- **TASKS**:
• A. List every method named in the text on Schiff base nickel complexes for characterizing the Ni(II) complexes.
• B. Carry on the text on Schiff base nickel complexes from the point where it stops.

- **DOCUMENT TEXT**:
Keywords:

Schiff base ligands, Ni(ii) complexes, 2-aminobenzoic acid, IR, Antibacterial, Antifungal activity, Cytotoxic activity.

Introduction

A coordination compounds or metal complex might be defined as central metal atom attached with the sheath of ions or molecules [1]. One of the more interesting aspects of transition metal is their ability to form coordination compounds. Such compounds are formed between a metal ion and a molecule with one or more unshared electron pairs called a ligand [2]. Coordination compounds are of great importance in biological system. A number of catalysts used in the chemical industry make use of coordination compounds [3]. Schiff base is a compound with a functional group that contains a carbon nitrogen double bond with the nitrogen atom connected to an aryl or alkyl group not hydrogen. The synthesis of Schiff base ligands and their metal complexes have been extensively studied because of their interesting biological activities. They have been reported to be useful in medicine and catalyst. They are known to exhibit potent antibacterial, antiulcer and analgesic activities [4]. In addition some Schiff bases show pharmacologically useful activities like anticancer, anti-tuberculosis and antioxidant activities [5]. In this study, we have synthesised the ligands 2-((2-hydroxy-3-methoxybenzylidene)amino)benzoic acid (L¹) from o-vanilin and 2-amino benzoin acid, and 2-((2-hydroxybenzylidene) amino)benzoic acid (L²) from salicylaldehyde and 2-amino benzoic acid. The Ni(II) complexes of these ligands were synthesised and it was characterised by colorimetry, thin-layer chromatography, IR, 1H-NMR, UV, ESR, molar conductance and magnetic susceptibility measurements. The in vitro antimicrobial activity of the free Schiff bases and its Ni(II) complexes were investigated.

- **RECORD EXCERPTS**:
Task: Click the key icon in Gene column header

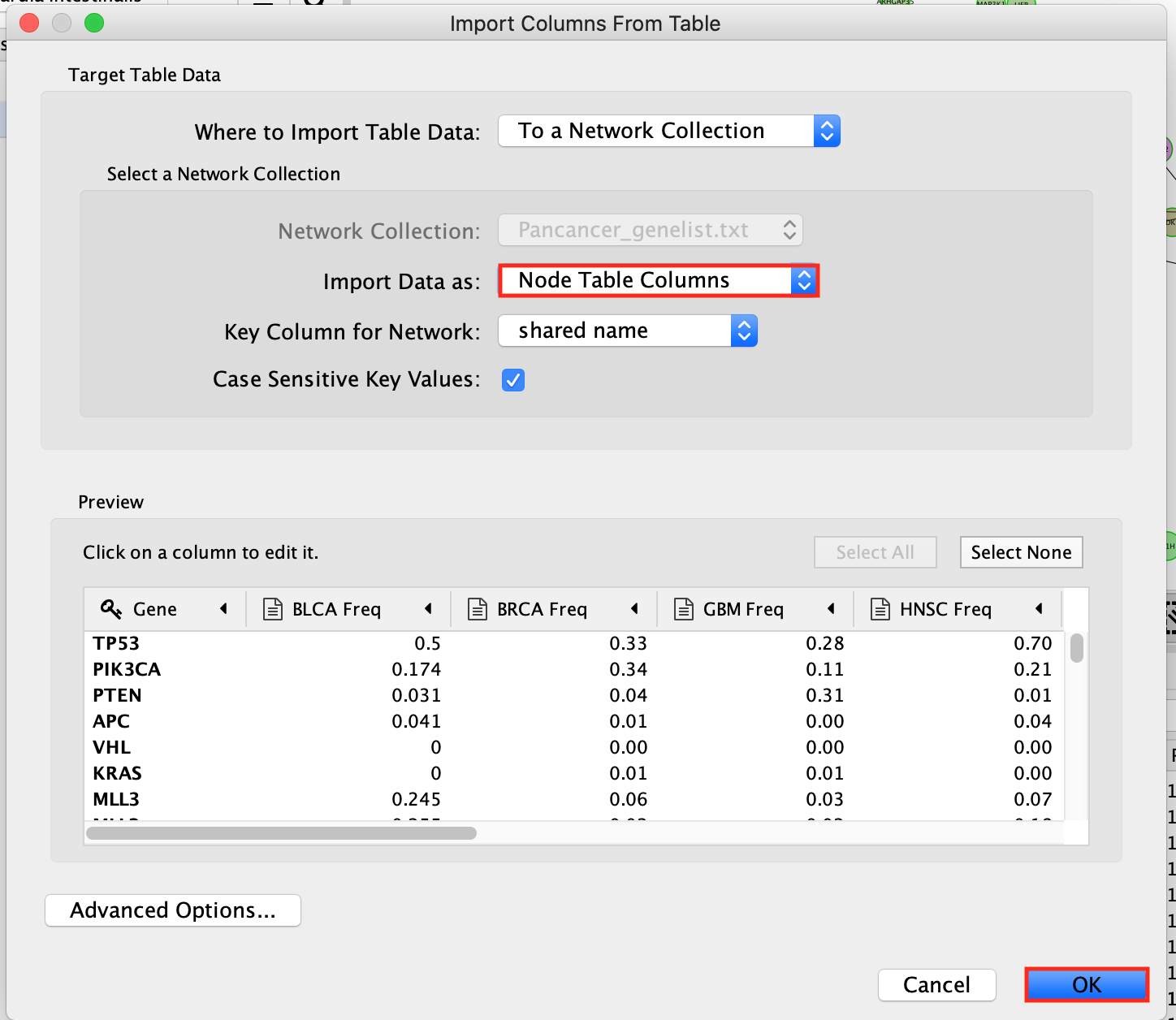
---
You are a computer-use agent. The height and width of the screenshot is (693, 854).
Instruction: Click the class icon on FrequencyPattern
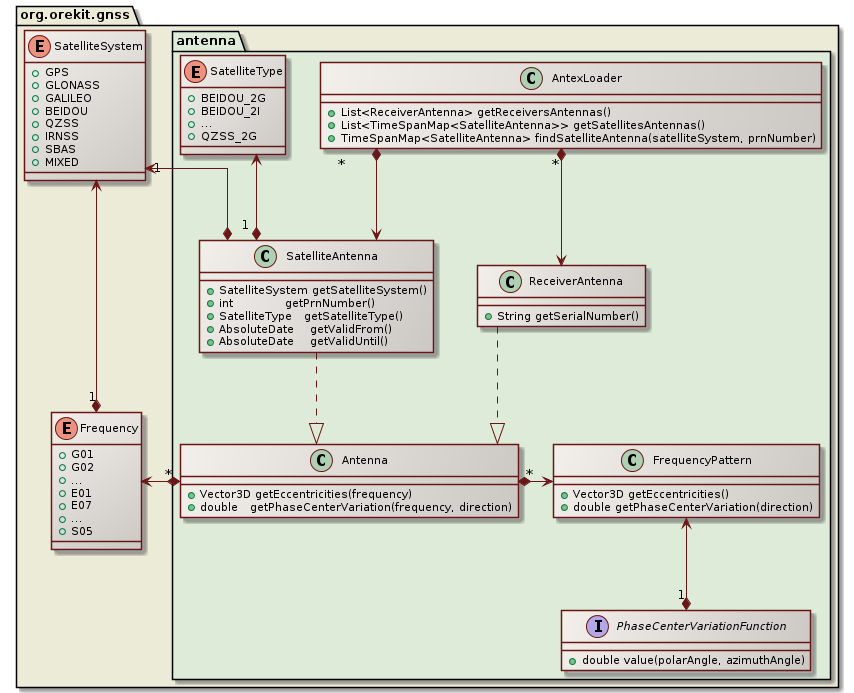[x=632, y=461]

- **EXERCISE RESPONSES**:
• A. Colorimetry, thin-layer chromatography, IR, 1H-NMR, UV, ESR, molar conductance, and magnetic susceptibility measurements.

• B.
Experimental

Materials and methods

The reagents such as o-vanillin, salicylaldehyde, 2-aminobenzoic acid, nickel chloride (NiCl₂.6H₂O) and the solvents like DMSO, DMF were used as such. The commercially available ethanol was dried over anhydrous quicklime for one day, filtered and distilled before use and ether was dried over sodium bits and then distilled by circulating ice cold water. The molar conductivity of the complexes isolated was measured in 10^-3 M solutions of the Ni(II) complexes in dimethylformamide(DMF) using a Elico conductivity bridge and a dip type conductivity cell.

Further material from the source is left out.